Es el emirato más septentrional y el único con montañas de verdad. El Jebel Jais llega a 1.934 metros y es el único lugar del país donde en invierno la temperatura roza el cero. Por esa carretera vienen en coche la mayoría de los visitantes.
La carretera del Jebel Jais
Treinta kilómetros de carretera de montaña con asfalto impecable y varios miradores. La pendiente es sostenida: un motor poco potente trabaja al límite, sobre todo con el aire acondicionado en marcha y el coche cargado. Un crossover o una berlina de al menos 200 caballos es la elección razonable.

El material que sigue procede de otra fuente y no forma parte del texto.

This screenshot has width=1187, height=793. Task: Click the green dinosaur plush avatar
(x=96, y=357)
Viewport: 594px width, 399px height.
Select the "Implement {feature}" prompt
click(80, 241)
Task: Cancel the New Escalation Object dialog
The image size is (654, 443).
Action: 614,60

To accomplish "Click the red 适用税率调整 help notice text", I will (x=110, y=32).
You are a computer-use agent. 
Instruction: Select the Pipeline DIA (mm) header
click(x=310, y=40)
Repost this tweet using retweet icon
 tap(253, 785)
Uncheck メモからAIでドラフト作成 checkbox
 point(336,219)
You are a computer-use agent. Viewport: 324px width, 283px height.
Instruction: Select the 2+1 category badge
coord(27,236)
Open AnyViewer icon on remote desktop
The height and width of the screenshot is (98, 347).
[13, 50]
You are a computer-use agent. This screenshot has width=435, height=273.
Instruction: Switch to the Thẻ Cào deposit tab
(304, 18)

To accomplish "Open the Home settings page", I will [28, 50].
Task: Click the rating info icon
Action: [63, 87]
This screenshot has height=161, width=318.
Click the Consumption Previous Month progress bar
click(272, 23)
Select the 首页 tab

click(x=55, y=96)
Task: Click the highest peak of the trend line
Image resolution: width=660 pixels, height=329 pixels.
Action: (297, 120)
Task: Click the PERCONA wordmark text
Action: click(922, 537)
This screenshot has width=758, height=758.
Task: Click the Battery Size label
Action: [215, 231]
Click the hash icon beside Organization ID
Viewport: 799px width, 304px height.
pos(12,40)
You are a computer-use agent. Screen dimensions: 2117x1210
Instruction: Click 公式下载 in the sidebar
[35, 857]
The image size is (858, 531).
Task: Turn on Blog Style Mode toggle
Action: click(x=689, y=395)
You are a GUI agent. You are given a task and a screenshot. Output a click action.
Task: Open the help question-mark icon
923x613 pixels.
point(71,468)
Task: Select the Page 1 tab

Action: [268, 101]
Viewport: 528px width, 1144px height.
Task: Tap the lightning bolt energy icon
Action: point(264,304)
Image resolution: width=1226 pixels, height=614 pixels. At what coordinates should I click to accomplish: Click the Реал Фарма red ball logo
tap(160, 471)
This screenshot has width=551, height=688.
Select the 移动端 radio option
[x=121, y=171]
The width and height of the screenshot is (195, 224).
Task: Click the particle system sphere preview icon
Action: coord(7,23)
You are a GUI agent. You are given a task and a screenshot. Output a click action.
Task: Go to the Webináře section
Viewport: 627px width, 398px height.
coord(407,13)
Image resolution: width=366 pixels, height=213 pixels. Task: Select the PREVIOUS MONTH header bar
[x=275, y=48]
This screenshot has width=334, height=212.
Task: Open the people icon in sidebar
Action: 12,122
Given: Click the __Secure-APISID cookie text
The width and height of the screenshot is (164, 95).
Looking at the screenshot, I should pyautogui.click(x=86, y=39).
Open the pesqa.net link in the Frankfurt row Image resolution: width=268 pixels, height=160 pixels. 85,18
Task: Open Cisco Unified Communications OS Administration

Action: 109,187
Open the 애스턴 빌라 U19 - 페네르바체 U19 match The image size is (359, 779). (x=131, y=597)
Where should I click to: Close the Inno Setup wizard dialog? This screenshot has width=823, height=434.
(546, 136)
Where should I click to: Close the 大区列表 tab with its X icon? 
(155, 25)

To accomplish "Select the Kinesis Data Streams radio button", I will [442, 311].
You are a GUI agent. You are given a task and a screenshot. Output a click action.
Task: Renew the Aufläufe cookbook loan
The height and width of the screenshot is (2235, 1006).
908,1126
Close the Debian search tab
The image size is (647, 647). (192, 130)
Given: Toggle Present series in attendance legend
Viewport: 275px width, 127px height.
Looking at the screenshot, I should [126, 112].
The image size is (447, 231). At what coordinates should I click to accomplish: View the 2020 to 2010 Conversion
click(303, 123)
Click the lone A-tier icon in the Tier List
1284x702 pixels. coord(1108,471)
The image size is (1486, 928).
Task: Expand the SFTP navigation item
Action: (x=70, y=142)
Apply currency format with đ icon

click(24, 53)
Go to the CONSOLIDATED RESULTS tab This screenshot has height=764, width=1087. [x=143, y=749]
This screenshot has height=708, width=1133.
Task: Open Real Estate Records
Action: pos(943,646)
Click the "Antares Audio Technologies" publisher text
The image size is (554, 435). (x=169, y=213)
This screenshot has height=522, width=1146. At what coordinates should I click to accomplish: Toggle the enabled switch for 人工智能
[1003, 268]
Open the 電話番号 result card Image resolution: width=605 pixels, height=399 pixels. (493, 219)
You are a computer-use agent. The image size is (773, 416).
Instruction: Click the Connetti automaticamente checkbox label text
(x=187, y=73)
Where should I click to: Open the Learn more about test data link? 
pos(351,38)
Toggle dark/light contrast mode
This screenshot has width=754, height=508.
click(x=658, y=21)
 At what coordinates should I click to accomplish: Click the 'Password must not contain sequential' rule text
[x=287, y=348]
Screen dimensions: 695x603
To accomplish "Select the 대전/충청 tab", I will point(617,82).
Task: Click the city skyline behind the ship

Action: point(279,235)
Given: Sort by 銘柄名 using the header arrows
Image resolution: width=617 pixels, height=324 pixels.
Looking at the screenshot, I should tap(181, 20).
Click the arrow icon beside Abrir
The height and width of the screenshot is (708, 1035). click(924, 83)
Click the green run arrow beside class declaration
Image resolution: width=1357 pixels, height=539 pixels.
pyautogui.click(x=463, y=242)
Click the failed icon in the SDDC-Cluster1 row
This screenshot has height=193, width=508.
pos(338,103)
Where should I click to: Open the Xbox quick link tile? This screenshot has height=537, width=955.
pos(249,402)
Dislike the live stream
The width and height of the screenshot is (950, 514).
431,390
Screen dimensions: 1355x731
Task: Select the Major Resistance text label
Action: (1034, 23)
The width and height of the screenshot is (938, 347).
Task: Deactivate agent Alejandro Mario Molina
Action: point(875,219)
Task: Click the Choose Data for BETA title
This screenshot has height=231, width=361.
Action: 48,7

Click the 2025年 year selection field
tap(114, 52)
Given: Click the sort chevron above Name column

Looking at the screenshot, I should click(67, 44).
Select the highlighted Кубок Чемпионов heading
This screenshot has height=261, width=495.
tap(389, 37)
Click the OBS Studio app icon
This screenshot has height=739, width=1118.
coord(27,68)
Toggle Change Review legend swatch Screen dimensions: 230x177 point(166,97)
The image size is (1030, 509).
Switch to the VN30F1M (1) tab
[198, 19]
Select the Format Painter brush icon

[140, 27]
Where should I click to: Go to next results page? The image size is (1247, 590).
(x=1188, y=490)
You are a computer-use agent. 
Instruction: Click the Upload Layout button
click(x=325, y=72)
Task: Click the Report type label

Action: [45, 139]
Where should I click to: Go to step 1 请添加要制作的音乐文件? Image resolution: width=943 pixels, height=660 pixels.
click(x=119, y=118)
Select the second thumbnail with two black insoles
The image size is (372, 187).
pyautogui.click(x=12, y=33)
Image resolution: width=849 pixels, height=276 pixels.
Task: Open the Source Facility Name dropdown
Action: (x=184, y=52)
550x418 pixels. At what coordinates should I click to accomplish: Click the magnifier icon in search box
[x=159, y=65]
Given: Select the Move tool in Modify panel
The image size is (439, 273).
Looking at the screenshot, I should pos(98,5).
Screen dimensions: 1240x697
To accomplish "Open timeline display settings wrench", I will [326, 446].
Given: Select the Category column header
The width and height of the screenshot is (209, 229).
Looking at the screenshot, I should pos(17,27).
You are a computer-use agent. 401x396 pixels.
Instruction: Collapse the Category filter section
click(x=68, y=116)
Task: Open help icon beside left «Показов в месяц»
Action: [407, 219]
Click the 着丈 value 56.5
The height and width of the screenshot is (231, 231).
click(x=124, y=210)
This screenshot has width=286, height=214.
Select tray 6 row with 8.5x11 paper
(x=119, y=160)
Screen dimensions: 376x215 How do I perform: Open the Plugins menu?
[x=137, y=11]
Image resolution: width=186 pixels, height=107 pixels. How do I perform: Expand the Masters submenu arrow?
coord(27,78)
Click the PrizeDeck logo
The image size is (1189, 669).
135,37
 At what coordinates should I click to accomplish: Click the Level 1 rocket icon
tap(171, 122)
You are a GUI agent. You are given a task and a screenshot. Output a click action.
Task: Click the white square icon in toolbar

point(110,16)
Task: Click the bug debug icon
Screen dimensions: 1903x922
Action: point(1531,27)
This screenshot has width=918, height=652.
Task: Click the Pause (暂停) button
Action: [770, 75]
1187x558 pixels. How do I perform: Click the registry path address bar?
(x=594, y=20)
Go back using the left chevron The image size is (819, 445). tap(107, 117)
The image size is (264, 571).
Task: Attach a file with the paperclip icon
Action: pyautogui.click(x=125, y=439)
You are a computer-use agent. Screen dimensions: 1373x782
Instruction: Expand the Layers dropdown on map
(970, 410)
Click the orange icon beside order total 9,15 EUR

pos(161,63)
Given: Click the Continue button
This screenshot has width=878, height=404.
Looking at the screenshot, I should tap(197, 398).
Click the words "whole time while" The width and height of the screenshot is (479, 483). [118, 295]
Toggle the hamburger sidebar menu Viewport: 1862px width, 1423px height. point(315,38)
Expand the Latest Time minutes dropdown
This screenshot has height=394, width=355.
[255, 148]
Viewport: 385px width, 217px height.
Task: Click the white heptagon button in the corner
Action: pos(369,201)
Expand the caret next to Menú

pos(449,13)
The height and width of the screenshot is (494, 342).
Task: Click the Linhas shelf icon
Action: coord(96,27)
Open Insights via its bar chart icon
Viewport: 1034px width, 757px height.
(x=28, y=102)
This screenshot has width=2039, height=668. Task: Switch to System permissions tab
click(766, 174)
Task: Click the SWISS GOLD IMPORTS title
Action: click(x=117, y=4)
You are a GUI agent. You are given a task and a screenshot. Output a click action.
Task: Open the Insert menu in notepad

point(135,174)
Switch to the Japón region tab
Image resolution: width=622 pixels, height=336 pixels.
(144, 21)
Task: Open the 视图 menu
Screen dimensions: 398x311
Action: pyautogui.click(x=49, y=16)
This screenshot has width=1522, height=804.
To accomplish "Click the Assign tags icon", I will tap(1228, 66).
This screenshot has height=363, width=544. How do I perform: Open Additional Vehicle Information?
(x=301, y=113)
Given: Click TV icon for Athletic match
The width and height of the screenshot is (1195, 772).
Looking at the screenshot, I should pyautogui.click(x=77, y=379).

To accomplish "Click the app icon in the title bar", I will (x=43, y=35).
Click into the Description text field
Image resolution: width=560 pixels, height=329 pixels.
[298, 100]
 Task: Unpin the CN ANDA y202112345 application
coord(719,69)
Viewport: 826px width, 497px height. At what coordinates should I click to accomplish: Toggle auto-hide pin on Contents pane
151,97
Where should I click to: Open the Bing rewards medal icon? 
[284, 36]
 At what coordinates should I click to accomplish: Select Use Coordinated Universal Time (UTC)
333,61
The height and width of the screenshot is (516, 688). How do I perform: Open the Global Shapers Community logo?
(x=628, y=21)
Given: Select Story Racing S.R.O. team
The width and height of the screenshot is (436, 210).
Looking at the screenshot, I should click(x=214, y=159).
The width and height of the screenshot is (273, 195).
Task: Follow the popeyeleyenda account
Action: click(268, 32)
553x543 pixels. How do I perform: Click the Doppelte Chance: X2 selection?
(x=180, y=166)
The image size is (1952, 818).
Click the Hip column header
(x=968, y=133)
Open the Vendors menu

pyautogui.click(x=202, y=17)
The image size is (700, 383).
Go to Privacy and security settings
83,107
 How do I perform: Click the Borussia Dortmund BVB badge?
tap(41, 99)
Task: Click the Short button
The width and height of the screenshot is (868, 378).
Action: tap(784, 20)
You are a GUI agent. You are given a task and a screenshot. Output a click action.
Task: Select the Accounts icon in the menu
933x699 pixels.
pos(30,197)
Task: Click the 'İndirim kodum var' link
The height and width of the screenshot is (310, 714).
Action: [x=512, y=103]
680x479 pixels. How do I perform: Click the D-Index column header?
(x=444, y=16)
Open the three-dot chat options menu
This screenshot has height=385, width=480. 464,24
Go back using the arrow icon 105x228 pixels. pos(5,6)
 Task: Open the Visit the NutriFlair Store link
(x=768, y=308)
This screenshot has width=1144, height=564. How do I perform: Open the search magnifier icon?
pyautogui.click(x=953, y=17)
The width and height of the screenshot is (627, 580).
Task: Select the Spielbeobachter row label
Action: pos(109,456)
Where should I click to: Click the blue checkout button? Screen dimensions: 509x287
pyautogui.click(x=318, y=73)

Arriba le esperan la tirolina más larga del mundo y un restaurante con vistas. En la subida no hay gasolineras: llene el depósito abajo.
Qué más ver
El pueblo abandonado de Al Jazirah Al Hamra, el fuerte de Dhayah, las aguas termales de Khatt y largas playas desiertas a lo largo de la costa. Las distancias son grandes y todo está pensado para el coche.
Sobre las carreteras
En el emirato no hay carreteras de peaje: ni Salik ni Darb están activos aquí. La carretera desde Dubái pasa por Umm Al Quwain y suele estar despejada, salvo el viernes por la tarde.